▶ _Exercise input_

########

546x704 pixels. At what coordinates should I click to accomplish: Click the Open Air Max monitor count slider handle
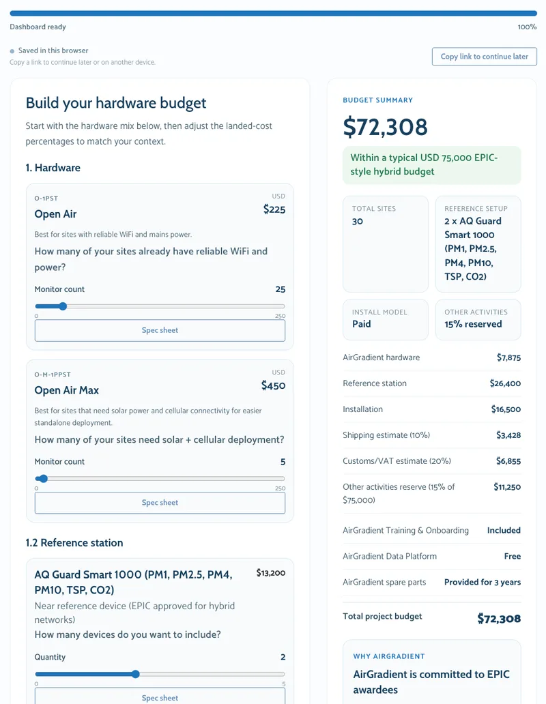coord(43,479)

########

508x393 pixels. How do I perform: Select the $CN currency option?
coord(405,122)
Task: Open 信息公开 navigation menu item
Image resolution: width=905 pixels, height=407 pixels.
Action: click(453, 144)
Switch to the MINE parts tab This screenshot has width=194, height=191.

########

▶ _Directions_
List each line of the material above that contains the word "Open".

▶ _The response_
546x704 pixels. At what coordinates should I click to accomplish: Click the Open Air Max monitor count slider handle
Task: Open 信息公开 navigation menu item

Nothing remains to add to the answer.